The figure illustrates the proposed B-frame codec configured for coding B-frames (reference and non-reference) and B*-frames. $x_t$ represents the current coding frame and $\hat{x}_{t-k}$, $\hat{x}_{t+k}$ are the previously reconstructed reference frames. ME-Net estimates the optical flow maps $m^e_{t\to t-k}$, $m^e_{t\to t+k}$ between $x_t$ and its reference frames $\hat{x}_{t-k}$, $\hat{x}_{t+k}$, respectively. The motion prediction network outputs the predicted optical flow maps $m^p_{t\to t-k}$, $m^p_{t\to t+k}$, which serve as the conditioning signals for the motion codec. The frame synthesis network fuses the reference frames using the reconstructed optical flow maps $\hat{m}_{t\to t-k}$, $\hat{m}_{t\to t+k}$ to generate the predicted frame $x^c_t$, which acts as the conditioning signal for the inter-frame codec. M indicates the frame type (reference B, non-reference B, B*-frame).

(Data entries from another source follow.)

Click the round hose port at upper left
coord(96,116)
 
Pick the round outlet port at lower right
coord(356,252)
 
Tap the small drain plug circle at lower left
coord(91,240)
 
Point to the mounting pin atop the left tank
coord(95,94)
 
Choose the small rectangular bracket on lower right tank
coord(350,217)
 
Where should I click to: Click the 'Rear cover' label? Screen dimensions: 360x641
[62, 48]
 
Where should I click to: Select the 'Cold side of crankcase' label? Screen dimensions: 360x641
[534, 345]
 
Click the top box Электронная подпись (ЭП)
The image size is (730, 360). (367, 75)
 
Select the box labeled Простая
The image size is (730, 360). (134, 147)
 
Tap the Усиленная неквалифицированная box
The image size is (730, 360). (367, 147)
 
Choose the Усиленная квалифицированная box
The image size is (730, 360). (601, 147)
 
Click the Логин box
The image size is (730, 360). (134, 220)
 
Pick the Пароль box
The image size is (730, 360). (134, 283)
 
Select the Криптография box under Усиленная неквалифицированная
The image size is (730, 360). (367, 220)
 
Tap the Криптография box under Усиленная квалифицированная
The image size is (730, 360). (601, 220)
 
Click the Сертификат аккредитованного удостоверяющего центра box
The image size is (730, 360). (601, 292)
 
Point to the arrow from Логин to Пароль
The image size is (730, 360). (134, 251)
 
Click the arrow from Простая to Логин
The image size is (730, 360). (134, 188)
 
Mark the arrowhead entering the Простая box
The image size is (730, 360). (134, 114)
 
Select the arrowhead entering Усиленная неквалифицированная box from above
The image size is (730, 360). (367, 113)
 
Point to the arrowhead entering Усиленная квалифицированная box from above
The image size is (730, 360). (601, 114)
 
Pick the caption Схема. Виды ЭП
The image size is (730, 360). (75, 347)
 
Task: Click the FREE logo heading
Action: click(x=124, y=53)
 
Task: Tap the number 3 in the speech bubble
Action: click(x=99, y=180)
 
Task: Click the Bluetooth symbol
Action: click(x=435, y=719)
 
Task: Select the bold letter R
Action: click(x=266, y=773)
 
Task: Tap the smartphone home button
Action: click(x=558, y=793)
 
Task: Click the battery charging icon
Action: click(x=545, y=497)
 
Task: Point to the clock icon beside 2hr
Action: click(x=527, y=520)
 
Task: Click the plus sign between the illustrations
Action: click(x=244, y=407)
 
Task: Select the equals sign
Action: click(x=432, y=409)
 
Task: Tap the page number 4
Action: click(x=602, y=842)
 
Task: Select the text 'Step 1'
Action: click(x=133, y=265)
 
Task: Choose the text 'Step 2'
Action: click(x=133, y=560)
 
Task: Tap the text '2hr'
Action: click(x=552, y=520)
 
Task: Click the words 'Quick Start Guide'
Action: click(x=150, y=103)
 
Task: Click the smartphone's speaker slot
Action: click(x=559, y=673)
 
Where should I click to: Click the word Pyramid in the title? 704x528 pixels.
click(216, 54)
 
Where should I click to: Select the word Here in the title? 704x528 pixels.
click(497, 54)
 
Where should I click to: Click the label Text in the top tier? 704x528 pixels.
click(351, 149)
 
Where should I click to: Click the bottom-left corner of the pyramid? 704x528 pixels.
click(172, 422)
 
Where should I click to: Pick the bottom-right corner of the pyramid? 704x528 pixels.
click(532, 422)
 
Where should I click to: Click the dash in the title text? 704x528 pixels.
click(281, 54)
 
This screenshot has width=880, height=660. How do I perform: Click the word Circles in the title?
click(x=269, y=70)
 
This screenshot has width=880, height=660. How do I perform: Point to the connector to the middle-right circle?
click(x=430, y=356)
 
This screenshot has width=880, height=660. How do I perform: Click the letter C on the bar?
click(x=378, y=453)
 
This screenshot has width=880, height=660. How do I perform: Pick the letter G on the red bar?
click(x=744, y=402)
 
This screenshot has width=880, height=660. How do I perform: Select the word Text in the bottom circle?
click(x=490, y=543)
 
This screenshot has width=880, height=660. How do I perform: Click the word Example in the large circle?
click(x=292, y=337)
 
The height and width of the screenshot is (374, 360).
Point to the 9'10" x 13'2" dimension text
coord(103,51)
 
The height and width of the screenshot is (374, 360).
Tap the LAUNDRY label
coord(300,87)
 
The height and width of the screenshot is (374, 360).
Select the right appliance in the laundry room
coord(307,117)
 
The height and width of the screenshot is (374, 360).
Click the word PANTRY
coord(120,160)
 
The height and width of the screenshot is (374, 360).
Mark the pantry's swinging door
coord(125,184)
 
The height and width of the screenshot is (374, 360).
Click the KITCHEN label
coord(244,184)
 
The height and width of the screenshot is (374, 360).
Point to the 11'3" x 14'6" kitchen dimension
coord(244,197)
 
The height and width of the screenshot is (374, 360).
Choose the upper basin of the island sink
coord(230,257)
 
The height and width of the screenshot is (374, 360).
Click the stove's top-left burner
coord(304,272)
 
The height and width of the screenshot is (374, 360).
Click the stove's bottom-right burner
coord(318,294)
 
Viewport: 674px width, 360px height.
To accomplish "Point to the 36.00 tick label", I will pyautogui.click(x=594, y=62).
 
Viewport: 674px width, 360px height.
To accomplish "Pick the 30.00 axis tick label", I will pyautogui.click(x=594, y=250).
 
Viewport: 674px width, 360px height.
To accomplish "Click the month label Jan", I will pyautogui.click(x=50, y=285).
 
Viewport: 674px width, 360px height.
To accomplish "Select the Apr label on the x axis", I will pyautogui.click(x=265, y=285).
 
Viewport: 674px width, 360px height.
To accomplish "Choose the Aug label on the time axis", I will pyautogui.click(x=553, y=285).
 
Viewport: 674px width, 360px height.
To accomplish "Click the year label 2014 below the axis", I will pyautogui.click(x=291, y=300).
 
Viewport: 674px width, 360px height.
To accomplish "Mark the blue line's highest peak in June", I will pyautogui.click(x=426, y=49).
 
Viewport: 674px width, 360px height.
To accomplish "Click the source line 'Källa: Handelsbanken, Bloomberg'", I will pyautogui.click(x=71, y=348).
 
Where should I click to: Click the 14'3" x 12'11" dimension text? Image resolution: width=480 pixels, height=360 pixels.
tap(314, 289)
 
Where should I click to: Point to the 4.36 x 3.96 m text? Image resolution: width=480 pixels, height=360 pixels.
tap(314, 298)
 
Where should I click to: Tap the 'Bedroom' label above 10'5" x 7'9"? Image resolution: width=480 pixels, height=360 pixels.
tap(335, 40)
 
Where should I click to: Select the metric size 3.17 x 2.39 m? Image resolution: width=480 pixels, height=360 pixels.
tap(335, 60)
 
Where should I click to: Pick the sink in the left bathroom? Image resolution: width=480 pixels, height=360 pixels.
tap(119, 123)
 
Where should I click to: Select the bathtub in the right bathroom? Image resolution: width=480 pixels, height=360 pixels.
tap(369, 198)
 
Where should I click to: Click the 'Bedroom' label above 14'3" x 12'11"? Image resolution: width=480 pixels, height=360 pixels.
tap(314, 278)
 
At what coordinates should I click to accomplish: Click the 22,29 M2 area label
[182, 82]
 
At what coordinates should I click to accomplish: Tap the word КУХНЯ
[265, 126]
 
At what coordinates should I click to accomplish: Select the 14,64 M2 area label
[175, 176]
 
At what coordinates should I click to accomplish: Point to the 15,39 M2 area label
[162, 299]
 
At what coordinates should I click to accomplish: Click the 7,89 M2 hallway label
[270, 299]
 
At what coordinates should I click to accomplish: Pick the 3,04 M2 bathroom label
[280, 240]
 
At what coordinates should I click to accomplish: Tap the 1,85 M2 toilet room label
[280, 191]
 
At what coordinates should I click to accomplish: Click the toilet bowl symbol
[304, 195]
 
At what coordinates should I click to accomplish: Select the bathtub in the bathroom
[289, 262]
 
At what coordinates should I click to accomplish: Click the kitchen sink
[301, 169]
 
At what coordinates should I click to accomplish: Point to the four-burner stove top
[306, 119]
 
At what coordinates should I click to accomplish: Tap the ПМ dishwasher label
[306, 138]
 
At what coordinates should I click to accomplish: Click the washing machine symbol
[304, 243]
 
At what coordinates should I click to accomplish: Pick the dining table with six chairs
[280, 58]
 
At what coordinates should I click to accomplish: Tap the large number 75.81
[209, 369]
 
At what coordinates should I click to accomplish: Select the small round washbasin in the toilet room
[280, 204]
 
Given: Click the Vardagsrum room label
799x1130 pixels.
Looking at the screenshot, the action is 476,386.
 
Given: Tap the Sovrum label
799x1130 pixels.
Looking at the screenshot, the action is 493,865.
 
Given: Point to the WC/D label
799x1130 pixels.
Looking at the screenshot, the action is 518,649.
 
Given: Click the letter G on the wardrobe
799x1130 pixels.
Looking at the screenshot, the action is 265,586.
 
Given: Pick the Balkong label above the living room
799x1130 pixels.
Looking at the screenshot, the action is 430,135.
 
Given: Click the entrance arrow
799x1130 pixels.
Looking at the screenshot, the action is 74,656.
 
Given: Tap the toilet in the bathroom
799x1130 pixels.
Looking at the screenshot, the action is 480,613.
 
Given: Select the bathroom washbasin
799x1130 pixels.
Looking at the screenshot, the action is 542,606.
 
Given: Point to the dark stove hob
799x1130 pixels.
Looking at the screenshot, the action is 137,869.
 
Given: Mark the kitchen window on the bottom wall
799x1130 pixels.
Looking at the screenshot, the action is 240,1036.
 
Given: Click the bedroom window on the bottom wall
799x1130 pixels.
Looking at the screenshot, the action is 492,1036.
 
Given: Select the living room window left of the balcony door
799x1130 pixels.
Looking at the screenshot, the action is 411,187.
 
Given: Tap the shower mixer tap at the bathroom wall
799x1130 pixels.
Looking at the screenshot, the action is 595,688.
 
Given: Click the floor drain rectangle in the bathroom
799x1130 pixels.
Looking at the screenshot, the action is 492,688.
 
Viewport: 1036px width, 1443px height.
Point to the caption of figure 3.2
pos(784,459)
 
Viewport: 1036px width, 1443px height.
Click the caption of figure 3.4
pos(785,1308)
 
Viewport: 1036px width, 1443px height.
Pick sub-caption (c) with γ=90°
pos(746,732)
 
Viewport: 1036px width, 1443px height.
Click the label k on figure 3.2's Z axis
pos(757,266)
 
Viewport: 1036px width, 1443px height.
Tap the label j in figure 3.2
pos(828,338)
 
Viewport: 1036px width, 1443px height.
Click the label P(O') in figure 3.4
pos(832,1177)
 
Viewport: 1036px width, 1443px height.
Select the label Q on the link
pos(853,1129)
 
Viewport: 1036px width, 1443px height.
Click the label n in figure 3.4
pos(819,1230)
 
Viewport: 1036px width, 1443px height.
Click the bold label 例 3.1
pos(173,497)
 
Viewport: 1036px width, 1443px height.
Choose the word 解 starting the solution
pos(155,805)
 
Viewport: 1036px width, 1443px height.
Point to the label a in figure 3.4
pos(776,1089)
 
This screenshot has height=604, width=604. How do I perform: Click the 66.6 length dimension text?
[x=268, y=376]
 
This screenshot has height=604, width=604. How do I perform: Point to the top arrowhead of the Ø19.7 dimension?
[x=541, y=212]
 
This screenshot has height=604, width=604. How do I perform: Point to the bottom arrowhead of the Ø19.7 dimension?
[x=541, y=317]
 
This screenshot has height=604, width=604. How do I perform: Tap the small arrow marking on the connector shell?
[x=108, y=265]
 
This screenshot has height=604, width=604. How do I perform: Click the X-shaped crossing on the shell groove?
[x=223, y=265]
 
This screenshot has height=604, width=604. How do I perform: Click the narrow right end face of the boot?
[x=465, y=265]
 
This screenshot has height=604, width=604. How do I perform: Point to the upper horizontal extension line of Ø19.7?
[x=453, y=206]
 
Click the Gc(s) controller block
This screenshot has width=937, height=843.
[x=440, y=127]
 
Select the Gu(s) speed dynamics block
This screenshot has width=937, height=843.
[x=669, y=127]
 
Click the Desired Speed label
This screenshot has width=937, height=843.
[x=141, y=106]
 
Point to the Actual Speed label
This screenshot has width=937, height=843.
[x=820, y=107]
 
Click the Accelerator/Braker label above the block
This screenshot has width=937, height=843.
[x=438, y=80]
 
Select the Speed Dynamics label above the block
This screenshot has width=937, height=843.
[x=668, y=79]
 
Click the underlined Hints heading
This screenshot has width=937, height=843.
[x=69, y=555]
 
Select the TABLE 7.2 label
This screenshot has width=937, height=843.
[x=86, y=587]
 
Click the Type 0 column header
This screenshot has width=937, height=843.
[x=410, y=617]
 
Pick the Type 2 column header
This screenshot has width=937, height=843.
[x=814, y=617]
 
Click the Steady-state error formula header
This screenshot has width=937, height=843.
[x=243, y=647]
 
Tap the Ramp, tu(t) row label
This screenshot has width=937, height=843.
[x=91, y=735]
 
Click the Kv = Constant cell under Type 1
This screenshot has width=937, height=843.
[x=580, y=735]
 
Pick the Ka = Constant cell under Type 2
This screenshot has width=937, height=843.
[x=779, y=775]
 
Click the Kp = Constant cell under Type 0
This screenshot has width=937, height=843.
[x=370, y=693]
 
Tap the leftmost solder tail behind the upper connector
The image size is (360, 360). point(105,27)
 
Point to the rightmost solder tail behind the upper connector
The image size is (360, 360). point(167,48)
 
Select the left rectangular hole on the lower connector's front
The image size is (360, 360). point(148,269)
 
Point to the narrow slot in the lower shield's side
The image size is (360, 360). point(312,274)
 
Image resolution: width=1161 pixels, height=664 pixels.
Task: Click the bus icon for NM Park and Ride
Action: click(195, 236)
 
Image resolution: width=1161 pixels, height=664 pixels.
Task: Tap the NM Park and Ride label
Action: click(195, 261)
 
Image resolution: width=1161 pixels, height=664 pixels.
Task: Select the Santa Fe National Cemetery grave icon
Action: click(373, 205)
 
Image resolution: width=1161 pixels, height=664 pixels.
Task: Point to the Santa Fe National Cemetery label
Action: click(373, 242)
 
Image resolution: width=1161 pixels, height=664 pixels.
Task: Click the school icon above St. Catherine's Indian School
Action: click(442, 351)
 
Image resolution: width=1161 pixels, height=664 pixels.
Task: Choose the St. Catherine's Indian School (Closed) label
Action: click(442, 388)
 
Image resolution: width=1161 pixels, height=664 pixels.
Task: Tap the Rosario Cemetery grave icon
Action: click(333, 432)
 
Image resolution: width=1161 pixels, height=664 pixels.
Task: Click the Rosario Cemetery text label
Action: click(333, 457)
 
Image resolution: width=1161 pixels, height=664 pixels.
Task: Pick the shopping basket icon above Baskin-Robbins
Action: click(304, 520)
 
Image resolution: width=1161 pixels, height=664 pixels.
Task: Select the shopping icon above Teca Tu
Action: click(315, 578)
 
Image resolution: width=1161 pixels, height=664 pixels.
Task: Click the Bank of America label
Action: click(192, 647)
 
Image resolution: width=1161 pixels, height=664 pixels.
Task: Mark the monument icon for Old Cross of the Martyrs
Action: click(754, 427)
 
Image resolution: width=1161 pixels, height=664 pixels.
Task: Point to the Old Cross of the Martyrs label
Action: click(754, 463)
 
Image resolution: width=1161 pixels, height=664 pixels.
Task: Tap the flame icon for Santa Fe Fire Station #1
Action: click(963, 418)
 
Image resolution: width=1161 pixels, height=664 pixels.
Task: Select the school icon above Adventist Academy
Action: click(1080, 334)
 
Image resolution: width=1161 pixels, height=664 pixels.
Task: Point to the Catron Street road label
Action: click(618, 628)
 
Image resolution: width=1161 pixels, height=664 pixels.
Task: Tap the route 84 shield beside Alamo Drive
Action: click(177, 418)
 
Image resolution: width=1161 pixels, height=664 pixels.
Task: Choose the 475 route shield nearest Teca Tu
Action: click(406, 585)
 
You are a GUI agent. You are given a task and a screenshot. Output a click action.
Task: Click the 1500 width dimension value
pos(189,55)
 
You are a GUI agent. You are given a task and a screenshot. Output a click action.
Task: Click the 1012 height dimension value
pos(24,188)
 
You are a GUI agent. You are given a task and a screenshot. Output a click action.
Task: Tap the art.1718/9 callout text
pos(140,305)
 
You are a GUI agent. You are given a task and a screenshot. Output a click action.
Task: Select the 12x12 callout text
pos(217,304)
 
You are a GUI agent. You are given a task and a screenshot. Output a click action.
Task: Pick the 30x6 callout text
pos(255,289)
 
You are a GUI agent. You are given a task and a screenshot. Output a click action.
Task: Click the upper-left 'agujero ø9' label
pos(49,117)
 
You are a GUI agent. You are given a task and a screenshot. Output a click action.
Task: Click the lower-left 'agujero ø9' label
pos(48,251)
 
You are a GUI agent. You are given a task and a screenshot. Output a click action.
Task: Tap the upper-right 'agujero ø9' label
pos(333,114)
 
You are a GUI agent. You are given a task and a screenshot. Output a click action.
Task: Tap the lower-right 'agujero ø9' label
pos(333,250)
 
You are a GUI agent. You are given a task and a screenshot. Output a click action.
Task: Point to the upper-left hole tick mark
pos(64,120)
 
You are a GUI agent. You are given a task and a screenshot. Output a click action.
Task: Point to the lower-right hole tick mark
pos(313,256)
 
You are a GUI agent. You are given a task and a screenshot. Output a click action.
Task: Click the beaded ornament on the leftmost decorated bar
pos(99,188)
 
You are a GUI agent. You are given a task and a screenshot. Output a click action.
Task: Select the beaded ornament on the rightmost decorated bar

Frame-type adaptive coding aims to achieve adaptive coding according to the reference types of B-frames. In traditional codecs, the reference B-frames are usually coded at higher quality than the non-reference B-frames by operating the same B-frame codec in different modes. Following a similar strategy, we weight more heavily the distortions of the reference B-frames and B*-frames during training and introduces a frame-type adaptation (FA), as shown in figure (b).
We propose B*-frames, which reuse our CANF-based B-frame codec to mimic P-frame coding that allows to support multiple GOPs in an intraperiod, as shown in figure above. Our ablation experiments in Section IV-D (paper) show that B*-frames have similar compression performance to P-frames, which require an additional, separate P-frame codec.
The figure presents the rate-distortion plots on UVG, MCL-JCV, HEVC Class B and CLIC'22 test dataset in terms of PSNR-RGB and MS-SSIM-RGB.
When comparing our B-CANF with our previosu work, CANF-VC and the state-of-the-art B-frame codec, LHBDC,
we observe that B-CANF surpasses them in terms of both PSNR-RGB and MS-SSIM-RGB across all the test datasets.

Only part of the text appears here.